In 2020, the airline chose to implement several solutions in order to successfully cut costs by nearly VND5.5 trillion (US$239.77 million), according to chief accountant Tran Thanh Hien.
The cost-cutting solutions have been continued this year with a target of lowering expenditures by at least VND6.8 trillion ($296.46 million), Hien added.
The attendees at the annual general meeting on Wednesday also approved a plan to issue shares to existing shareholders to increase capital by VND8 trillion ($348.78 million).
The new shares will have a par value of VND10,000 ($0.44) apiece, according to Vietnam Airlines chairman Dang Ngoc Hoa.
It is expected that the capital increase will be completed by the end of the third quarter of this year.
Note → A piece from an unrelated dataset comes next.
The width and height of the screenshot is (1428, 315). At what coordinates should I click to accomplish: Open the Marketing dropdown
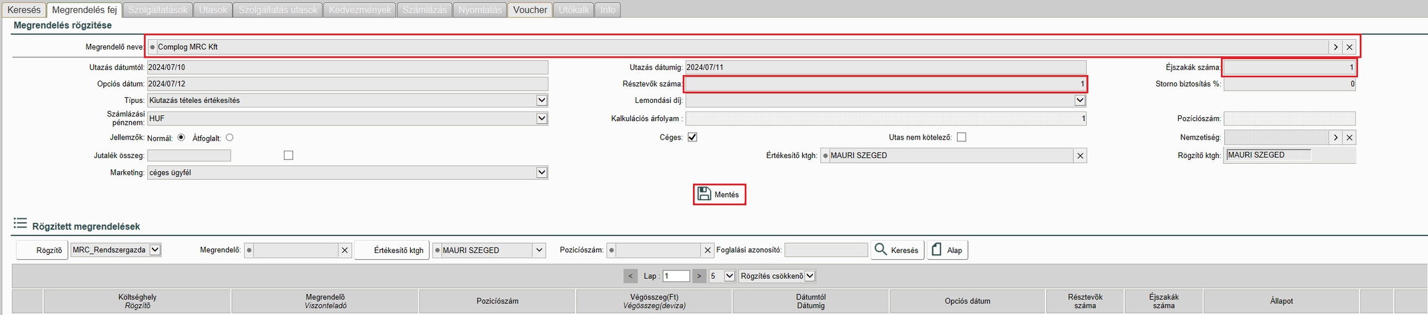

“This amount will be used to repay overdue loans at credit institutions and debts that Vietnam Airlines owes to suppliers, especially aircraft leasing firms, and to supplement Vietnam Airlines’ working capital flows to ensure future operations,” Hoa said.
The carrier has drawn up a business plan for 2021 with a consolidated revenue of nearly VND37.4 trillion ($1.63 billion), equal to 88.4 percent of that in 2020, paying the state budget over VND3.9 trillion ($170 million) and expecting a consolidated after-tax loss of about VND14.5 trillion ($632.13 million).